Red Wings eliminate Coyotes with Game 7 win
Just when the Phoenix Coyotes seemed ready to write the greatest chapter yet in a storybook season, the Detroit Red Wings delivered a brutal lesson in playoff hockey.
The Red Wings swept into Arizona like some nasty desert storm on Tuesday night and buried the Coyotes 6-1 in Game 7 of their first-round playoff series.
"It was more like a hurricane than a storm," Phoenix coach Dave Tippett said. "Their top players came out and dictated the pace and we had no answers. They were relentless. They turned it up another level that we couldn't get to."
Pavel Datsyuk scored twice in a span of less than two minutes and Nicklas Lidstrom had two goals a day shy of his 40th birthday for the Red Wings.
Detroit, a Stanley Cup finalist the past two seasons, won in Arizona for the third time in the series to advance to a Western Conference second-round matchup with top-seeded San Jose.
"If you're going to go deep into the playoffs you have to be able to play well on the road and we've been able to do that in this series," Lidstrom said. "They've been a tough opponent. It took us seven games."
The Red Wings will need more road success because the Sharks have home-ice advantage in the next round. Detroit flew directly to San Jose after the game.
Vernon Fiddler scored the Coyotes' only goal on a second-period faceoff.
The names that had become so familiar to Detroit fans over the years were the instigators of the blowout.
"That's the way it's supposed to be, right?" coach Mike Babcock said. "The big guys were fantastic tonight."
The fifth-seeded Red Wings bombarded goalie Ilya Bryzgalov from the start, outshooting Phoenix 50-33, including 39-21 in the first two periods. Bryzgalov held on through a scoreless opening period, but Detroit scored four goals in the second en route to its first Game 7 win on the road in 46 years.
"They played unbelievable," Bryzgalov said. "You can say maybe we didn't play good enough, maybe we had some mistakes. It's tough to say, but they were unreal tonight."
Coyotes captain Shane Doan, the only player still around who was on the team when Phoenix last made the playoffs in 2002, missed his fourth straight game with what Tippett said was a Grade 3 shoulder separation.
The Red Wings had blown a chance to clinch the series at home on Sunday, when the fourth-seeded Coyotes won 5-2. That set up the decisive game in Glendale, where a capacity white-clad crowd anticipated something much different than the Detroit drubbing that unfolded before them.
It was an anticlimactic ending for a team that opened its training camp without an owner or coach.
The Coyotes still are owned by the NHL, which bought the team out of bankruptcy and is trying to work out a sale to a group headed by Chicago sports mogul Jerry Reinsdorf.

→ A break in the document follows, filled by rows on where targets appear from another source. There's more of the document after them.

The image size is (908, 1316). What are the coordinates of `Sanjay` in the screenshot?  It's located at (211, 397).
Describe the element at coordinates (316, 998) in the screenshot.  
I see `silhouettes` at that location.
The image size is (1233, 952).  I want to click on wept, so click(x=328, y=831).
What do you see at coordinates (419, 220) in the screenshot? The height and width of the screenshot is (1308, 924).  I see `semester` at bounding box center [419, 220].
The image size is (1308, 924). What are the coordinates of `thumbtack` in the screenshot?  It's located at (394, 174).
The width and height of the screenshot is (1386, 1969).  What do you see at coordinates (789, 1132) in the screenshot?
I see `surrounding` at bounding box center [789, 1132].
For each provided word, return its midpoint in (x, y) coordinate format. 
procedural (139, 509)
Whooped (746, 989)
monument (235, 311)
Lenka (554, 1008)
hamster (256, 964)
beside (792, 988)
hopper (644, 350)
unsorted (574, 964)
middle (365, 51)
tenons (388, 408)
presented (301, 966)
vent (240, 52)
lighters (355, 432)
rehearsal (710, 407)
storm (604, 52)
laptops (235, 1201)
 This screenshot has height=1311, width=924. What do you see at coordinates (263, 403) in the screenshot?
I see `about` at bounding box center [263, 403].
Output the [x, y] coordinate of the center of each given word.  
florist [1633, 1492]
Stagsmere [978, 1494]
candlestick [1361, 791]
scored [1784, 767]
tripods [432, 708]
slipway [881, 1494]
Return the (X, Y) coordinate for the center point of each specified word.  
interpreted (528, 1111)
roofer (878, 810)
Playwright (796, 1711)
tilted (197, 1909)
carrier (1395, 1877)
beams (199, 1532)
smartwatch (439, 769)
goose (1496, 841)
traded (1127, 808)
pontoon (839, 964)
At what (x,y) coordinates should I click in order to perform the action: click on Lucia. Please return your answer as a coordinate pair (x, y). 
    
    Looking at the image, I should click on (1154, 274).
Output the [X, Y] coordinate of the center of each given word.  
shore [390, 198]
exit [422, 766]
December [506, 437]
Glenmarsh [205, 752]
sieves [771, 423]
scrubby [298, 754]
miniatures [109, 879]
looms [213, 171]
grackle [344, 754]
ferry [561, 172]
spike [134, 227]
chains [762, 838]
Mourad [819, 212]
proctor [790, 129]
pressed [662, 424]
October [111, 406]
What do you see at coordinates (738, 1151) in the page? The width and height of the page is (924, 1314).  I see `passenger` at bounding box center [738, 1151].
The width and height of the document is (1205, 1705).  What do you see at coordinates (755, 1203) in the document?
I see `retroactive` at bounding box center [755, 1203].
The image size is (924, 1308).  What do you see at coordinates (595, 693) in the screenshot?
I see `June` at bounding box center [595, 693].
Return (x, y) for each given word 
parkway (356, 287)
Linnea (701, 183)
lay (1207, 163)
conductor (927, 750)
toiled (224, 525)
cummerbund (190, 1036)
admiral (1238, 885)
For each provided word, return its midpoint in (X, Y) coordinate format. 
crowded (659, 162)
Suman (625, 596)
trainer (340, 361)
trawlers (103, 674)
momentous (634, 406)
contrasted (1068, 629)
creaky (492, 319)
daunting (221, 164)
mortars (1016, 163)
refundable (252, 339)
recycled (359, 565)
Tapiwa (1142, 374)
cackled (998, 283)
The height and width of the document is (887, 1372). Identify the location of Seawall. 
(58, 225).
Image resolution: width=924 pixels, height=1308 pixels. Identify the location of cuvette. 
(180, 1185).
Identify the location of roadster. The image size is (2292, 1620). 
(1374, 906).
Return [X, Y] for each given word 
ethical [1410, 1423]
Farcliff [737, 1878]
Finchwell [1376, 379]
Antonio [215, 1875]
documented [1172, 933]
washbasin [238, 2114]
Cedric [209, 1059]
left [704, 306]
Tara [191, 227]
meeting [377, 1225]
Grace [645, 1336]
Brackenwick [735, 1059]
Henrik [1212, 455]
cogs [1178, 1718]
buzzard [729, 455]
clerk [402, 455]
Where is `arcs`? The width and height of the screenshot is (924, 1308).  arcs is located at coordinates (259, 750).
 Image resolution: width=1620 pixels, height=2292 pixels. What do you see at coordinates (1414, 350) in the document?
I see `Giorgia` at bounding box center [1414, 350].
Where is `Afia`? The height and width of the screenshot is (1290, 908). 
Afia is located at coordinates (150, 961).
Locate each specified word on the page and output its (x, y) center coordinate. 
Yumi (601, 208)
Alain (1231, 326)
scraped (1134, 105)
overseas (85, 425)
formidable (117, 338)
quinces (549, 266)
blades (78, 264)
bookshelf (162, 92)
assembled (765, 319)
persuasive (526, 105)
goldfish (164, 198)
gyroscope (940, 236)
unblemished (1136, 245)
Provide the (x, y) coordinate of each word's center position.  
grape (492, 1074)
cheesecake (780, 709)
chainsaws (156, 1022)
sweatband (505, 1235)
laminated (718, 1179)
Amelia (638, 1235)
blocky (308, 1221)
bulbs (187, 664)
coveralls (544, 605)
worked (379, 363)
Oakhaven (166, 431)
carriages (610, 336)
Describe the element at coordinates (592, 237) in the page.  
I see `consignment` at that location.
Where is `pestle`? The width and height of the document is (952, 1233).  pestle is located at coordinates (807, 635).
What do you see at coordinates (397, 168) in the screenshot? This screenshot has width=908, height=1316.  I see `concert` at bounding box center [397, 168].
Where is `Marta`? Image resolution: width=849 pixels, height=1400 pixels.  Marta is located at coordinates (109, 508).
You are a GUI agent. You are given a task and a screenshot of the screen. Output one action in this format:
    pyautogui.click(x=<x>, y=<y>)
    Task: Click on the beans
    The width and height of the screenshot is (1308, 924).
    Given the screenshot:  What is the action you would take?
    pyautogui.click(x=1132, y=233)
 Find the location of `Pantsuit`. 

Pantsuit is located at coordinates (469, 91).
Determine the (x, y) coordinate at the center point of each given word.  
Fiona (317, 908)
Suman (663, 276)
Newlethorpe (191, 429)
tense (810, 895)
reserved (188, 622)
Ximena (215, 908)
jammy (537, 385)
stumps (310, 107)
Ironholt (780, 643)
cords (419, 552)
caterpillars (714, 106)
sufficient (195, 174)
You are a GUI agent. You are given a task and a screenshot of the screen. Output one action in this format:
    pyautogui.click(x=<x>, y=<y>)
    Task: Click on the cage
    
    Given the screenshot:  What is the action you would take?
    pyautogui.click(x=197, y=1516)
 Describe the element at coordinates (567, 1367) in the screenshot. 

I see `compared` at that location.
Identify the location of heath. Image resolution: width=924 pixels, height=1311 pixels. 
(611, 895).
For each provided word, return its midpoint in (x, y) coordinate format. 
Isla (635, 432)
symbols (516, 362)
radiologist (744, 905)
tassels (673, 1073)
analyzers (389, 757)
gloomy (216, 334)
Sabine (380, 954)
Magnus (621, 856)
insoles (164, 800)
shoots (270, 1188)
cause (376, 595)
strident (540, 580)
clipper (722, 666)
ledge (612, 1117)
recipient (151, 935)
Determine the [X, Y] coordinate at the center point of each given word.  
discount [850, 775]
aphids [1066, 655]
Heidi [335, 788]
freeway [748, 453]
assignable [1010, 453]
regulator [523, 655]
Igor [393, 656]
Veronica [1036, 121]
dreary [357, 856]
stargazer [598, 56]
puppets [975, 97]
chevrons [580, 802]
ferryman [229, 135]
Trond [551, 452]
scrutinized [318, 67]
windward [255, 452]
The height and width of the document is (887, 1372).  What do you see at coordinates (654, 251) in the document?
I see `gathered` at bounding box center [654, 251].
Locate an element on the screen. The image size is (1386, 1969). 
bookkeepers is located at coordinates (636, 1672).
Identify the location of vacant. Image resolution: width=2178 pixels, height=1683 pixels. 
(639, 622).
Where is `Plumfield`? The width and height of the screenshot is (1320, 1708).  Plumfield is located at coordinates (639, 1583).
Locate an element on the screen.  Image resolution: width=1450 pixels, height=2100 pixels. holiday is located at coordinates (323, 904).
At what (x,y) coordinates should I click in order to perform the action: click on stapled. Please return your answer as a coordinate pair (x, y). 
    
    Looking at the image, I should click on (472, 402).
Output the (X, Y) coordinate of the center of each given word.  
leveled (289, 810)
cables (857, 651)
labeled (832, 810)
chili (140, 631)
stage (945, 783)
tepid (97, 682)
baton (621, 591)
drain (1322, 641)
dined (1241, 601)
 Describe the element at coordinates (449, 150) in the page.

After beginning the season playing in a mostly empty arena, the Coyotes kept winning, setting a franchise record for victories and points under Tippett. The crowds kept growing, and by the time the season ended it was a loud, raucous environment.
None of that mattered to the veteran Red Wings, who outshot Phoenix 17-6 in the first period. Bryzgalov somehow deflected several drives from point-blank range, but it was only a matter of time for Detroit.
Datsyuk scored a power-play goal barely 2 minutes into the second period, then 1:41 later, he took a brilliant pass from Henrik Zetterberg for a breakaway goal and it was 2-0.
Fiddler's unassisted goal, on a faceoff with Datsyuk, brought the crowd back to life for a short while. The puck went under Datsyuk and between the legs of Howard to make it 2-1 with 11:37 left in the second period. But Lidstrom's slap shot from in front made it 3-1. In a play that exemplified the game, Phoenix failed to get a shot off in 1:12 of a two-man advantage, and Brad Stuart scored seconds after coming out of the penalty box to make it 4-1 just 5 seconds before the second period ended.
"I think that was kind of the dagger for them," Stuart said.
Todd Bertuzzi and Lidstrom added third-period goals to complete the blowout. Phoenix was 0 of 5 on power plays to Detroit's 3 of 6.